Steuer-Newsletter 1/2016

Auch 2016 gibt es wieder eine Vielzahl von Änderungen im Steuerrecht.Wir möchten Sie daher wie gewohnt mit unserem Newsletter Steuern auf verschiedene kleinere und größere Änderungen aufmerksam machen.

Dass auch kleine Änderungen eine große (steuerliche) Wirkung haben können, zeigt der Beitrag zu einem neuen Urteil des BFH. Christoph Mendel erläutert in dem Beitrag, dass es nicht mehr ausreicht, auf Rechnungen ein Postfach oder eine Großkundenadresse anzugeben. Wer eine solche Rechnung akzeptiert, riskiert seinen Vorsteuerabzug.

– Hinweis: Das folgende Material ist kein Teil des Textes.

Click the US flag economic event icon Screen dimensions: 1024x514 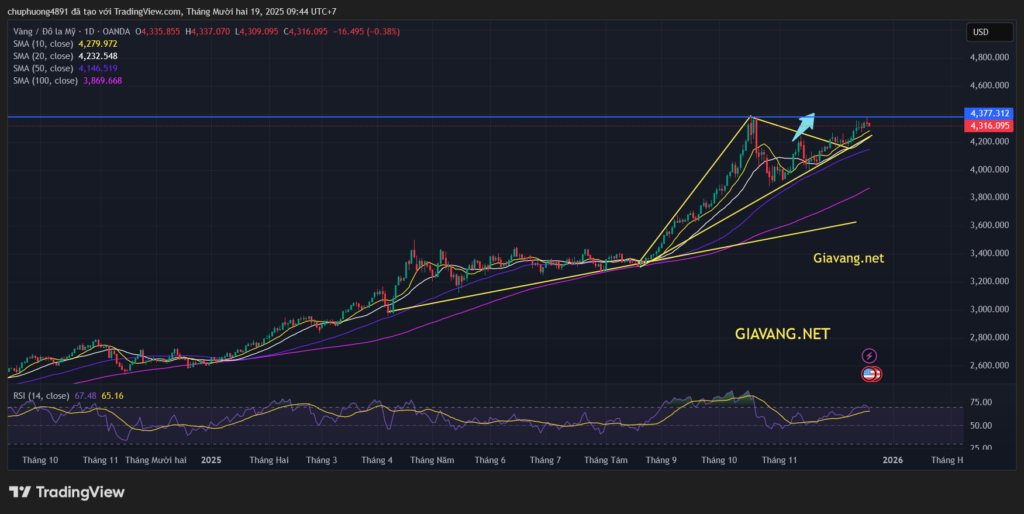coord(870,374)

Größere Änderungen stehen dagegen im Hinblick auf die Umsatzbesteuerung der öffentlichen Hand an. Marcel Ruhlmann gibt einen Überblick über die neuen Regeln, durch die die Umsatzbesteuerung der öffentlichen Hand deutlich ausgeweitet wird. Die neuen Besteuerungsregeln treten 2017 in Kraft. Wenn für die Umsetzung allerdings mehr Zeit benötigt wird, kann ein Antrag auf Verlängerung der Übergangsfrist gestellt werden. Der Antrag muss bis Ende 2016 gestellt werden.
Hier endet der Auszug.